Selected passage –
+++++
But I ramble! Those thoughts are for a much lengthier post! Whether one calls it Species as Class, Race as Class, or Kindred as Class, there are some things I like about this flavour over the usual separation of Race and Class in the usual versions of the game:

  • Simplicity: Is it not simpler to choose a single Class for your character? You’re no longer an Elf Fighter/Magic User, you’re just an Elf with cool powers.
  • Flavour: Why would human career options even apply to Elves who can live for hundreds of years? Why would an Elf or a Dwarf bother themselves with the jobs, careers, and bothersome titles of humans? Being an Elf or a Halfling means that you’re different to those smelly humans. You have your own flavour and you own it!
  • Character creation: Characters are also easier and quicker to create. You’re no longer having to choose to be something that specialises in some vaguely defined other thing, with all of the extended rules that entails.

And for me, it makes nostalgic sense because I grew up with Mentzer’s Basic Set set, where it was integral to the experience.

One thought on “Race as Class in D&D – Flavour, Species & Science

  1. Daniel

    The issue I have with “race as class” is it says that humans can be anything but non-humans can be only one thing.
+++++
Saved entries
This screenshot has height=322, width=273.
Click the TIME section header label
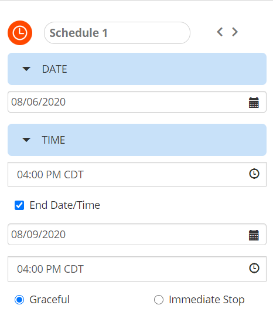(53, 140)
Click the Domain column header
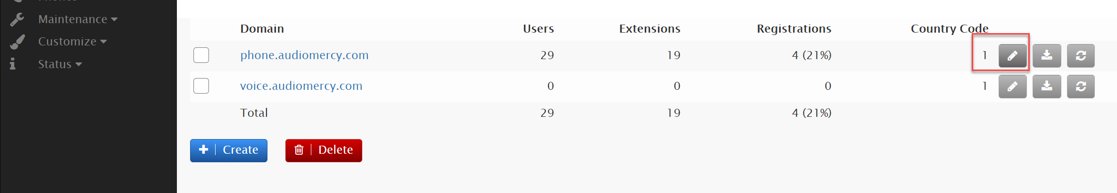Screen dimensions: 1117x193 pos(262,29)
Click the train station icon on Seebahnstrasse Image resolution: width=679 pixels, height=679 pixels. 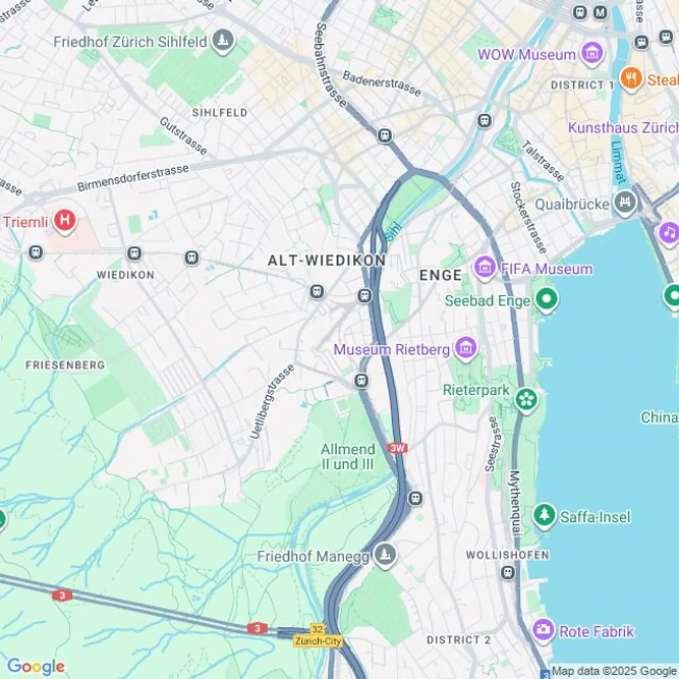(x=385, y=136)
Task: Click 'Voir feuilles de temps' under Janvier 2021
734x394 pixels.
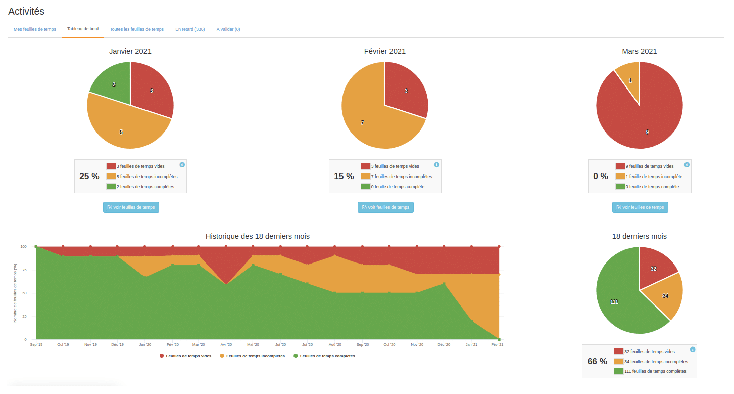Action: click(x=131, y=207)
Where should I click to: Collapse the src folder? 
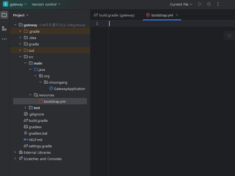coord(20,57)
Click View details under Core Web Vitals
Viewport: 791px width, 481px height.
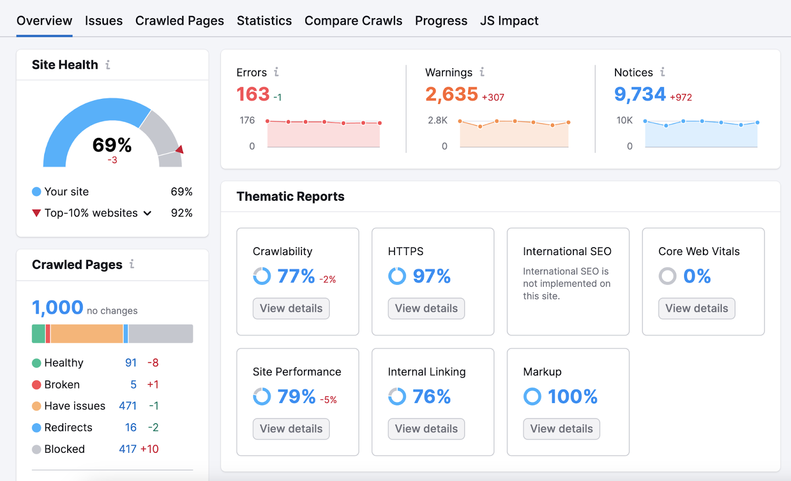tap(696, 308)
+++++
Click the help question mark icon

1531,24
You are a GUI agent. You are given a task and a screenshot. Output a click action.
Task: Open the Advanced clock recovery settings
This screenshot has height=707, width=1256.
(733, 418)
+++++
Problems and tasks –
(1) Reproduce the passage on race as class word for word, starting at "But I ramble!" and ending at "you own it!".
(2) Summarize the passage on race as class in two sentences.

Responses per task –
(1)
But I ramble! Those thoughts are for a much lengthier post! Whether one calls it Species as Class, Race as Class, or Kindred as Class, there are some things I like about this flavour over the usual separation of Race and Class in the usual versions of the game:

  • Simplicity: Is it not simpler to choose a single Class for your character? You’re no longer an Elf Fighter/Magic User, you’re just an Elf with cool powers.
  • Flavour: Why would human career options even apply to Elves who can live for hundreds of years? Why would an Elf or a Dwarf bother themselves with the jobs, careers, and bothersome titles of humans? Being an Elf or a Halfling means that you’re different to those smelly humans. You have your own flavour and you own it!

(2) The writer prefers treating race as class over the usual separation of race and class, citing simplicity, flavor, and quicker character creation, and also finds it nostalgic from growing up with Mentzer's Basic Set. A commenter named Daniel objects that the approach says humans can be anything while non-humans can be only one thing.